The researchers also studied whether scarring may account for the absence of slowly progressive disability among patients with AQP4+ NMOSD and MOGAD compared with patients with MS. “The differences in scarring that we found will help physicians distinguish these three diseases more easily to aid in diagnosis. More importantly, our findings improve our understanding of the mechanisms of nerve damage in these three diseases and may suggest an important role of such scars in the development of long-term disability in MS,” Dr. Flanagan said in a statement.
The findings were published online July 14 in Neurology.
Lesion evolution
MOGAD, AQP4+ NMOSD, and MS are inflammatory demyelinating disorders that share certain manifestations. However, these disorders differ in important ways, including the severity of attacks and their clinical course.
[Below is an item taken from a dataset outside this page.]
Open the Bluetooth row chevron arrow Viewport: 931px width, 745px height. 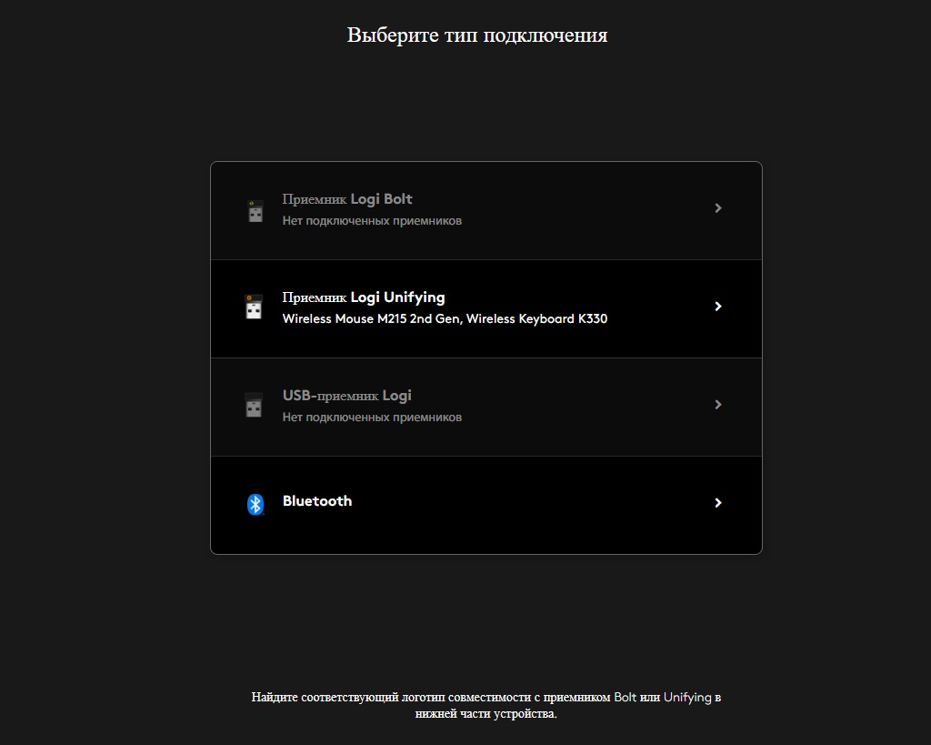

Although patients with MOGAD and AQP4+ NMOSD generally have severe attacks that bring major disability, the clinical course of these disorders is better than initial attacks would suggest. In contrast, patients with MS have comparatively mild attacks that are associated with a high risk for progressive disability.
Previous studies of these demyelinating disorders have examined the shape and location of lesions but not change over time. Observing these lesions’ development and resolution could provide information about disease course and influence treatment and the monitoring of disease activity, the current researchers noted.
They retrospectively identified consecutive patients with MOGAD, AQP4+ NMOSD, or MS who presented to the Mayo Clinic between January 2000 and August 2019. Data from a cohort of patients with MS in Olmsted County, Minn., were also included.
Eligible participants had experienced a first brain or myelitis attack, had undergone MRI of the brain or spinal cord within 6 weeks of the attack nadir, and had undergone a follow-up MRI 6 months after the attack.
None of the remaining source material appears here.